Mobile banking has continued to grow globally for a very simple and obvious reason: it’s convenient and easy. While this is great for retail banking and just generally making life easier, is there a takeaway for those of us working in investment banking and the asset management world?

A hypothesis would suggest that there is. After all, mobile banking means more people transacting more frequently, which would mean more money velocity–the measurement of how often money changes hands. More money velocity has many important implications to the market, the most important being inflation.

This goes back to the MV = PQ equation at the center of monetarist theory, and it is an equation that is accepted by virtually all orthodox economists. M is money supply, V is money velocity, P is the price of goods/services, and Q is the quantity of goods and services. So, as you can see from the math, more money velocity will drive prices upwards, all else equal.

Mobile banking therefore will cause inflation, and it can cause inflation in emerging markets where mobile banking is still growing at a fast rate and where monetary policy tends to be less responsible. So does mobile banking cause inflation, and is this something analysts should think about?

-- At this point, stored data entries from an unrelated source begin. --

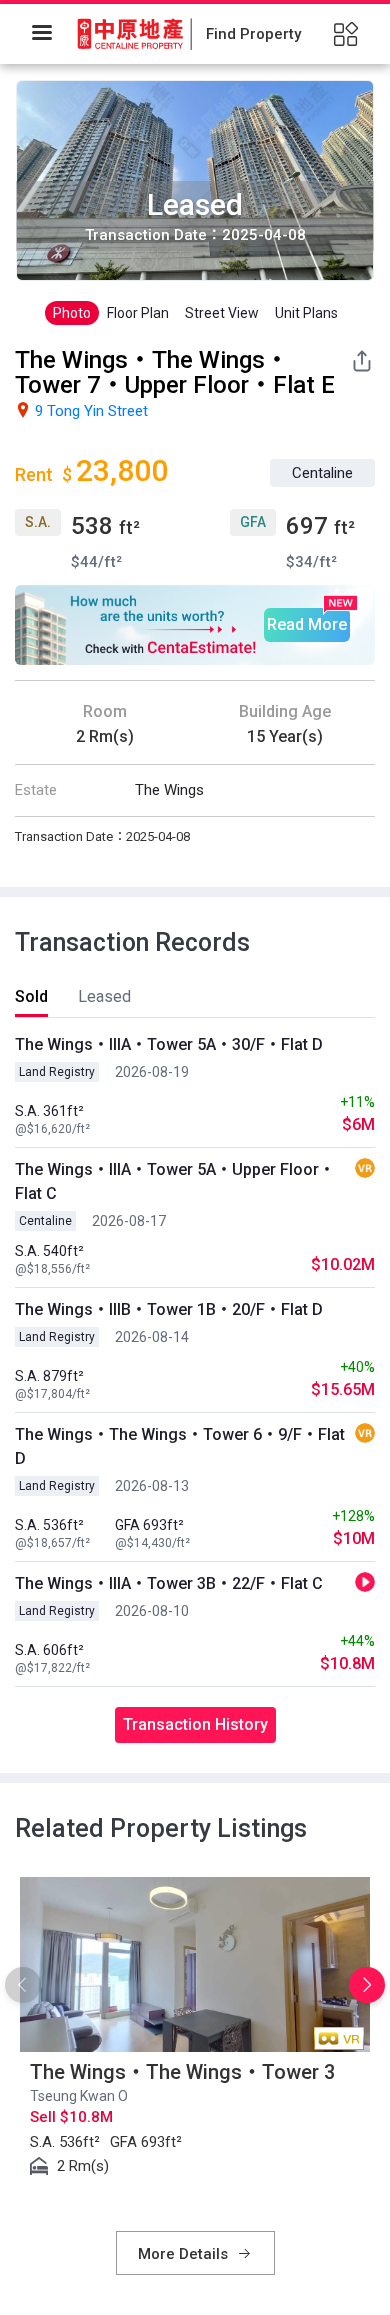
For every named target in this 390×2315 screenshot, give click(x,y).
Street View (222, 313)
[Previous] (23, 1985)
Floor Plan (138, 313)
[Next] (367, 1985)
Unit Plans (306, 313)
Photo (72, 313)
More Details (185, 2254)
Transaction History (195, 1724)
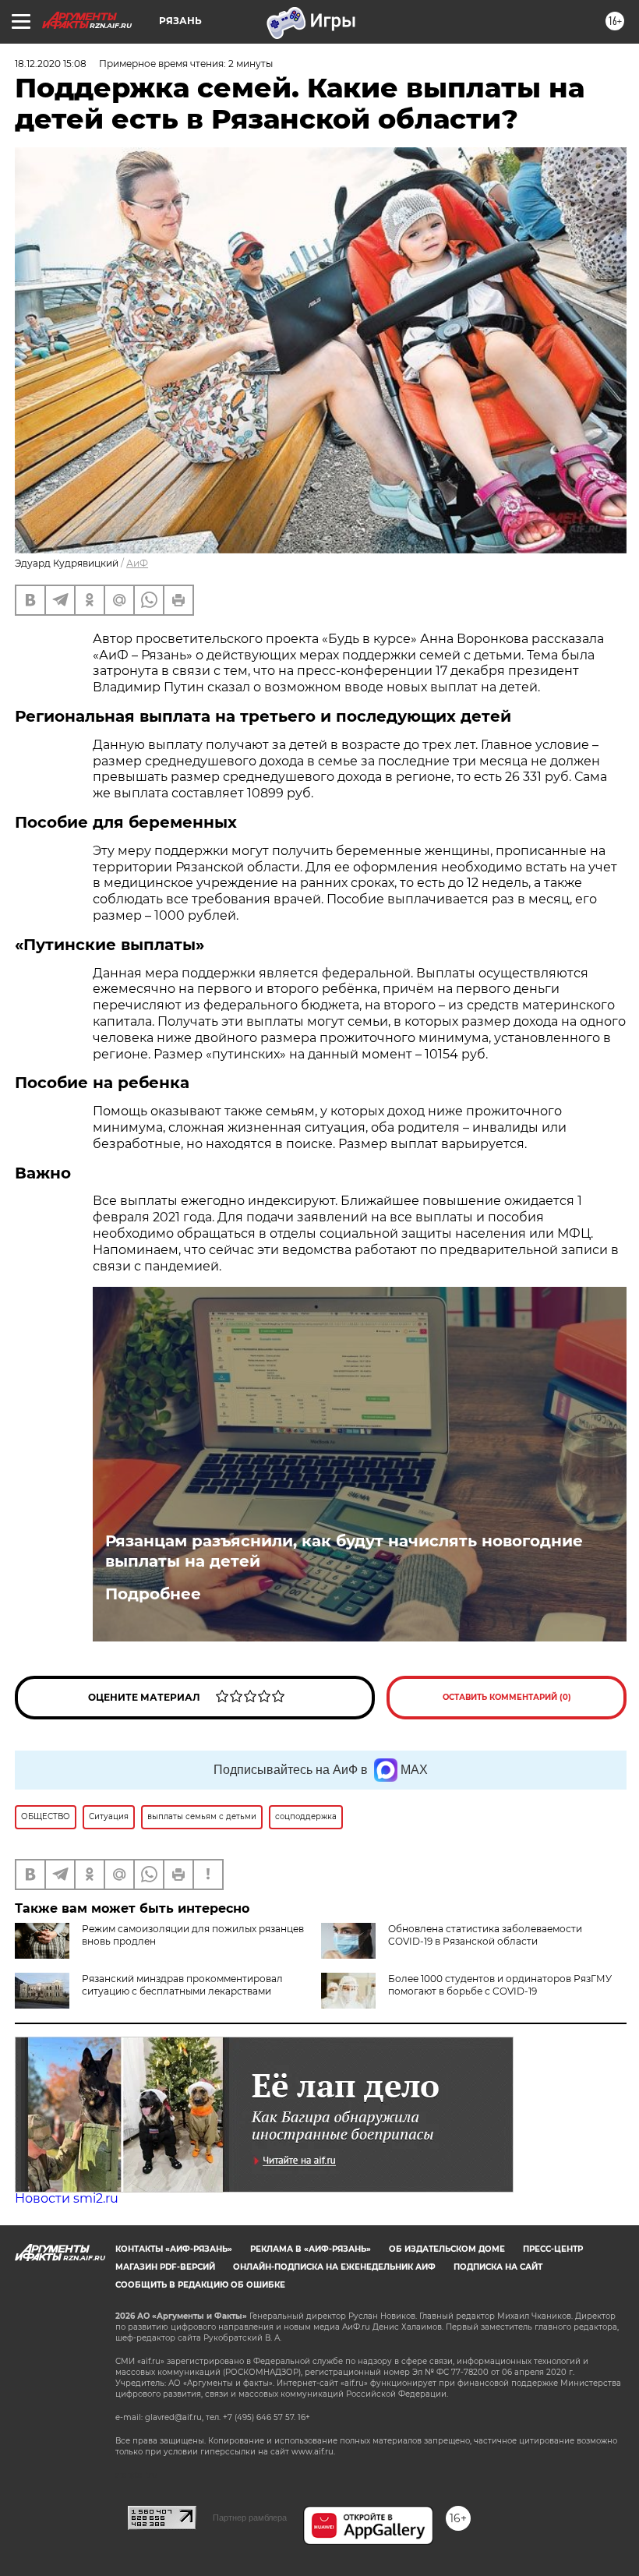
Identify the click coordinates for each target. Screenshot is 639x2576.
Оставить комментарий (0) (507, 1697)
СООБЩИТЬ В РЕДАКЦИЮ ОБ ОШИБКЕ (200, 2285)
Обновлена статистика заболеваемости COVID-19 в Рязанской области (485, 1935)
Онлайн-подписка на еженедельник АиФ (334, 2267)
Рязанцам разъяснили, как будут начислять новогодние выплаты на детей (344, 1551)
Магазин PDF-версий (165, 2267)
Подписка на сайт (498, 2267)
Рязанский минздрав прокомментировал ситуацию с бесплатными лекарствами (182, 1985)
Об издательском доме (447, 2249)
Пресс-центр (553, 2249)
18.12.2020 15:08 (50, 63)
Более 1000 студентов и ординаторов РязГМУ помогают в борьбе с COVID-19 (500, 1985)
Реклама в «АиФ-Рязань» (310, 2249)
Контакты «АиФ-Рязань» (173, 2249)
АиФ (137, 563)
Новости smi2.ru (66, 2198)
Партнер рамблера (250, 2517)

So far, the research is pretty interesting–and counterintuitive. One study saw that, in Kenya, mobile banking actually resulted in less money velocity. Another study on a much broader scale saw that there was a correlation, and money velocity rose between 2.2% and 3.1% due to mobile banking. Thus it can result in inflation–but it can also raise GDP, not just in inflationary but in real terms as well. That’s because mobile banking makes transactions that weren’t possible or easy happen more fluidly, encouraging greater economic activity.

When analyzing an asset or an investment in a country where mobile banking is growing and transactions are impeded by a lack of technology, mobile banking can indeed have significant implications for the value of that asset or investment. And this is why analyzing an opportunity must always include a contextual understanding of the real on-the-ground experiences of the people who makeup the market where that opportunity exists.